> _REQUIREMENT 1_:
In the forum thread about ERA5 precipitation, from which grid are the sampled values interpolated on the server side?
> _REQUIREMENT 2_:
Pick up the forum thread about ERA5 precipitation and evaporation after its last sentence and continue it.

> _TEXT SHOWN_:
•••

I have downloaded ERA5 hourly data on single levels and I am referring to the total precipitation (tp) and similarly to evaporation (e).
So, according to the Documentation:
At the same time, when I look at this Documentation, it being mentioned that the data we download are point values. So, let us say I download the total precipitation for the lat-lon 89.75,0.25. What does this value represent? Is it a point value? And if someone would like to estimate the total precipitation for the highlighted yellow grid box, what would be the best practice? To take the average of the values in the 4 corners? Or get their sum? 
3 Comments
Andreas Baas
The ERA5 variables are point measurements, valid at the points that you have sampled (these are in fact interpolated at the server-side from the original native reduced gaussian grid). If you want to estimate tp over an area (grid box) you could either: 1) sample tp at the centre-point of the box and multiply by the box area, or 2) sample tp at the four corners of the box and do a bi-linear interpolation yourself to integrate over the area. I believe the results ought to be the same, because with method (1) the ECMWF server does a bi-linear interpolation from the native grid anyway.

•••

> _MATERIAL PROVIDED_:

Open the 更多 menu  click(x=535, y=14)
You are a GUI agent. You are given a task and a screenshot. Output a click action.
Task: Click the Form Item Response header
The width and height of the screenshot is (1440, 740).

•••

> _EXERCISE OUTPUT 1_:
The original native reduced Gaussian grid.

> _EXERCISE OUTPUT 2_:
VASILIS PAPPAS
Coming back to this one, as I am not sure I have found the solution yet. So, for example, for a grid, the area in mid-latitudes would be 25*25 = 625 km2 (squared kilometer). Should the tp at the centre-point of the box provide 4 mm/day (which is defined per square meter), would that mean that we get for the area 625*10^6*4 mm/day? That would be some huge amount of water to consider, no? Thank you for your time.
Andreas Baas
Yes, it will be 4mm depth of water over an area of 25*25 km^2. This comes to 2.5 million m^3 of water. Sounds like a lot, but that's equivalent of 1000 olympic-size swimming pools. For comparison, the Thames has an average discharge of 70 m^3/s, so 2.5 million m^3 is discharged within 10 hours...